What this task involves -
Retype the lines below word for word, leaving out any pictures.

Input data -
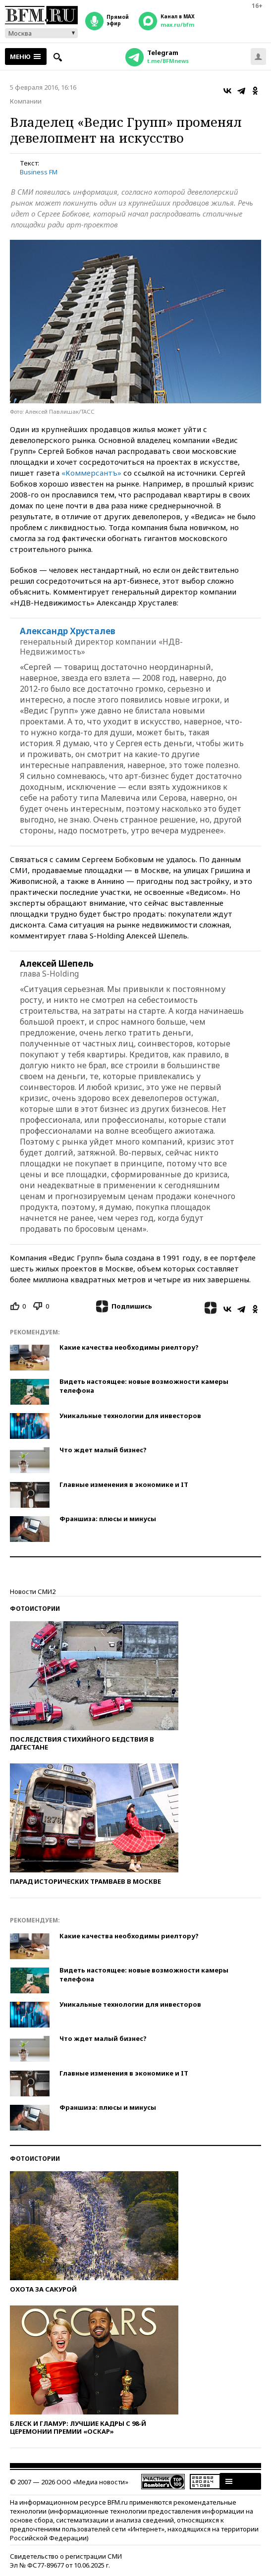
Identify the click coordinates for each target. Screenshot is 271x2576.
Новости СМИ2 (32, 1591)
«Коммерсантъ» (91, 473)
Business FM (38, 171)
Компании (26, 101)
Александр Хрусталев (67, 631)
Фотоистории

Exercise answer -
Identify the click coordinates for each target. Screenshot is 271x2576.
Новости СМИ2 (32, 1591)
«Коммерсантъ» (91, 473)
Business FM (38, 171)
Компании (26, 101)
Александр Хрусталев (67, 631)
Фотоистории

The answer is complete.